§ **Your goal**: Please print the records below exactly as they are written.

§ **Data for analysis**:
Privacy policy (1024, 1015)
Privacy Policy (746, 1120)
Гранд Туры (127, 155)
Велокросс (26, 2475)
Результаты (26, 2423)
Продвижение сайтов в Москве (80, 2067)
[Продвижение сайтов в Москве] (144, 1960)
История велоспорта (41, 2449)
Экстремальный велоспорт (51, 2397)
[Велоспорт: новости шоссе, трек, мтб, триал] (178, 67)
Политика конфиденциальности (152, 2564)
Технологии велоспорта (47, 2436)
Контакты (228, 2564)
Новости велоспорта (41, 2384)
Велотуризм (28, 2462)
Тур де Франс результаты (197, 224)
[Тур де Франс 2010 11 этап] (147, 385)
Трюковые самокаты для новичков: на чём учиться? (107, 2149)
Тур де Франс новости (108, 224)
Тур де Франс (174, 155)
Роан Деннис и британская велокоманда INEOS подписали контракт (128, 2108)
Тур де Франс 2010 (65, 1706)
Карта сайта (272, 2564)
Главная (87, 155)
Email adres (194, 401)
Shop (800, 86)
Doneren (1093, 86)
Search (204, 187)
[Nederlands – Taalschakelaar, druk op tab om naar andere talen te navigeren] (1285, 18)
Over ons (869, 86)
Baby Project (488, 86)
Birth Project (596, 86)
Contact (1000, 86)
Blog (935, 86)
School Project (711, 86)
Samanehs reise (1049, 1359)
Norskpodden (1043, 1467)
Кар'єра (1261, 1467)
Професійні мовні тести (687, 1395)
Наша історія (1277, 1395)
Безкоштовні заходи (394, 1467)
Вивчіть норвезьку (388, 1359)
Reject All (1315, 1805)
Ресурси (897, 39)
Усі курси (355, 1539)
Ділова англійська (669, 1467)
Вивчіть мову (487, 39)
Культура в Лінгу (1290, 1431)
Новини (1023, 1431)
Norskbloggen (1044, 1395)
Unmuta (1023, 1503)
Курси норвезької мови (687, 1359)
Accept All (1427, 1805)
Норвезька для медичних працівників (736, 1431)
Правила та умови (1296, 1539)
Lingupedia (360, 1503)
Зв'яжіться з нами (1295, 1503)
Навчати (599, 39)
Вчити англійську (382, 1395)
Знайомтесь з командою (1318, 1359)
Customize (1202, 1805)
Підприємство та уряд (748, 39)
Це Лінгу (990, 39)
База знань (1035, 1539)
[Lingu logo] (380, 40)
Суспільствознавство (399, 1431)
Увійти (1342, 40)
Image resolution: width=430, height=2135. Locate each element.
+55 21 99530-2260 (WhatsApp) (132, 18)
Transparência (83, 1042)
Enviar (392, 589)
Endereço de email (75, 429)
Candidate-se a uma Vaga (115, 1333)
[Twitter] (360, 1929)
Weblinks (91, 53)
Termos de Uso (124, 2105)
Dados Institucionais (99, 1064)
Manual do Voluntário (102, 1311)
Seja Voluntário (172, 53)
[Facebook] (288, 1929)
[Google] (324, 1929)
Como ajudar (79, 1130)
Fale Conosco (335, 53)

§ **Expected answer**:
Privacy policy (1024, 1015)
Privacy Policy (746, 1120)
Гранд Туры (127, 155)
Велокросс (26, 2475)
Результаты (26, 2423)
Продвижение сайтов в Москве (80, 2067)
[Продвижение сайтов в Москве] (144, 1960)
История велоспорта (41, 2449)
Экстремальный велоспорт (51, 2397)
[Велоспорт: новости шоссе, трек, мтб, триал] (178, 67)
Политика конфиденциальности (152, 2564)
Технологии велоспорта (47, 2436)
Контакты (228, 2564)
Новости велоспорта (41, 2384)
Велотуризм (28, 2462)
Тур де Франс результаты (197, 224)
[Тур де Франс 2010 11 этап] (147, 385)
Трюковые самокаты для новичков: на чём учиться? (107, 2149)
Тур де Франс новости (108, 224)
Тур де Франс (174, 155)
Роан Деннис и британская велокоманда INEOS подписали контракт (128, 2108)
Тур де Франс 2010 (65, 1706)
Карта сайта (272, 2564)
Главная (87, 155)
Email adres (194, 401)
Shop (800, 86)
Doneren (1093, 86)
Search (204, 187)
[Nederlands – Taalschakelaar, druk op tab om naar andere talen te navigeren] (1285, 18)
Over ons (869, 86)
Baby Project (488, 86)
Birth Project (596, 86)
Contact (1000, 86)
Blog (935, 86)
School Project (711, 86)
Samanehs reise (1049, 1359)
Norskpodden (1043, 1467)
Кар'єра (1261, 1467)
Професійні мовні тести (687, 1395)
Наша історія (1277, 1395)
Безкоштовні заходи (394, 1467)
Вивчіть норвезьку (388, 1359)
Reject All (1315, 1805)
Ресурси (897, 39)
Усі курси (355, 1539)
Ділова англійська (669, 1467)
Вивчіть мову (487, 39)
Культура в Лінгу (1290, 1431)
Новини (1023, 1431)
Norskbloggen (1044, 1395)
Unmuta (1023, 1503)
Курси норвезької мови (687, 1359)
Accept All (1427, 1805)
Норвезька для медичних працівників (736, 1431)
Правила та умови (1296, 1539)
Lingupedia (360, 1503)
Зв'яжіться з нами (1295, 1503)
Навчати (599, 39)
Вчити англійську (382, 1395)
Знайомтесь з командою (1318, 1359)
Customize (1202, 1805)
Підприємство та уряд (748, 39)
Це Лінгу (990, 39)
База знань (1035, 1539)
[Lingu logo] (380, 40)
Суспільствознавство (399, 1431)
Увійти (1342, 40)
Image resolution: width=430, height=2135. Locate each element.
+55 21 99530-2260 (WhatsApp) (132, 18)
Transparência (83, 1042)
Enviar (392, 589)
Endereço de email (75, 429)
Candidate-se a uma Vaga (115, 1333)
[Twitter] (360, 1929)
Weblinks (91, 53)
Termos de Uso (124, 2105)
Dados Institucionais (99, 1064)
Manual do Voluntário (102, 1311)
Seja Voluntário (172, 53)
[Facebook] (288, 1929)
[Google] (324, 1929)
Como ajudar (79, 1130)
Fale Conosco (335, 53)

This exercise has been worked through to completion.